Doch der Antrag in Rodenkirchen ging nicht durch, und auch von der Messe-Seilbahn war nicht mehr viel die Rede. Aber vielleicht hatten Reker und die Freien Wähler auch nur zu klein gedacht. Es geht ja um Verkehr in einer neuen Sphäre, da kriegt man mit kleinen Pups-Strecken keinen überzeugt. Jetzt aber kommt der große Wurf. Die Ratsgruppe GUT, ehemals Deine Freunde, hat Pläne für eine 33,5 Kilometer lange Seilbahn mit 21 Stationen gemacht, die im Zickzack über den Rhein führt und von Porz bis zum Fühlinger See reicht. Mit dem »Rheinpendel« sollen 15 neue Verbindungen über den Fluss entstehen, bis zu 300.000 Passagiere am Tag damit fahren.
Thomas Schmeckpeper, Verkehrsreferent von GUT, sieht die neue Mega-Seilbahn als »Herzstück der Kölner Verkehrswende«. Denn alle sonstigen Pläne für mehr Busse und Bahnen in Köln hätten ja ein Problem: »An den Nadelöhren am Rhein ändert sich nichts.« Eine Seilbahn als Massentransportmittel könnte hier quasi als Luftbrücke dienen. Im 30-Sekunden-Takt sollen dann bis zu 30 Menschen in eine Gondel steigen. -Radfahrer sollen ihr Rad mit in die Gondel nehmen, den Fluss überqueren und auf der anderen Seite weiterfahren, Autofahrer am Bonner Verteiler aus- und in die Seilbahn einsteigen.
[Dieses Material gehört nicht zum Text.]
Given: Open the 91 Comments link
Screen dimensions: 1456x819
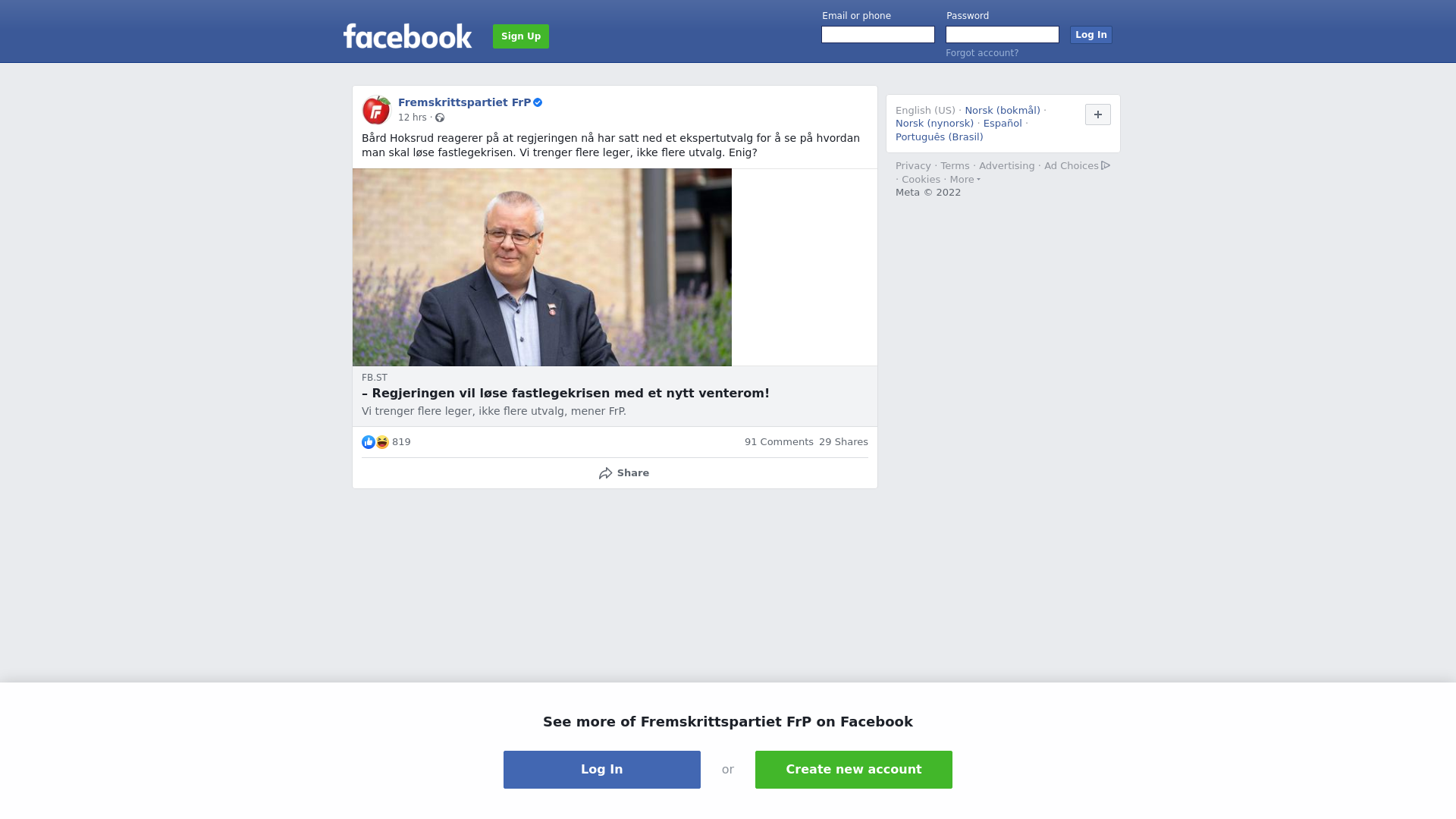Looking at the screenshot, I should 779,442.
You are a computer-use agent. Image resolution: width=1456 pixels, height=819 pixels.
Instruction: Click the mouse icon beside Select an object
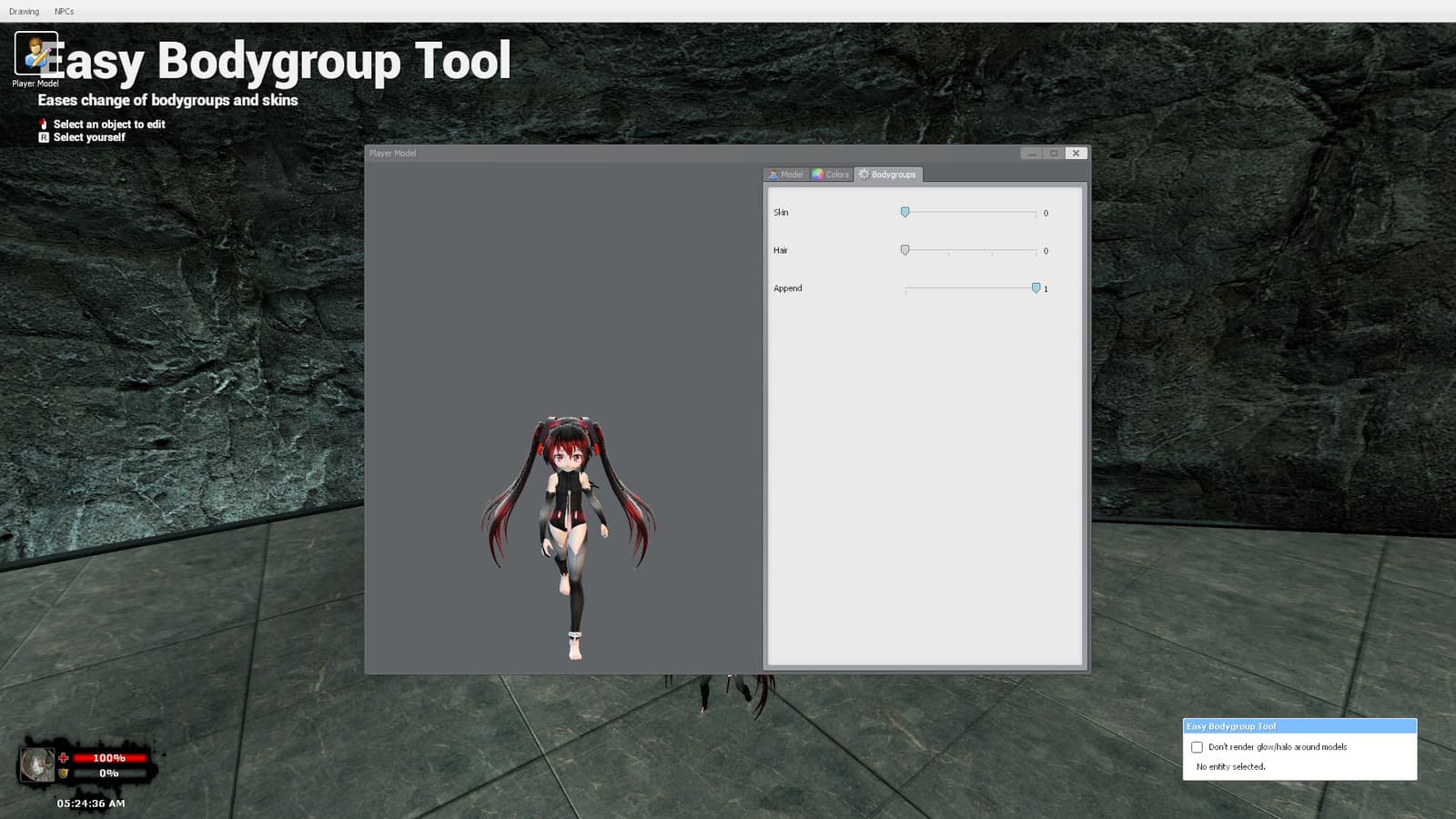pos(43,124)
Und dass es in Köln schon eine Seilbahn zwischen Zoo und Rheinpark gibt, die aber nach einem Notfall mit spektakulärer Rettungsaktion seit 2017 stillsteht? »Die fährt ja mit einer 60 Jahre alten Technologie«, sagt Schmeckpeper. Mit neuster Technik könne so was nicht mehr passieren. Man werde die Idee der Ratsgruppe »mit großer Ernsthaftigkeit prüfen«, sagt Rekers Sprecher Alexander Vogel.
Wahrscheinlich scharren die großen Seilbahnhersteller aus dem Alpenraum bereits mit den Hufen. Ihr klassisches Geschäft in den Skigebieten schmilzt mit dem Klimawandel dahin, weshalb sie sich nur zu gerne auf Seilbahnen als Nahverkehrsmittel in Großstädten verlegen würden. Tatsächlich kamen sie hier zuletzt immer häufiger zum Zuge, vor allem in Lateinamerika wurden Seilbahnen für den Massentransport gebaut. Im bolivianischen La Paz oder in Medellín in Kolumbien etwa, also in dicht besiedelten und staugeplagten Städten, wo zudem das Geld fehlt. Im Vergleich zum Bau von Straßen- oder gar U-Bahnen sind Seilbahnen unschlagbar billig, man braucht lediglich Platz für die Pfeiler, und die Bauzeit ist kurz. Würde doch passen, wenn hierzulande Köln mit dem Bau einer Seilbahn voranginge. Schließlich nennt man uns die südamerikanischste Stadt Deutschlands.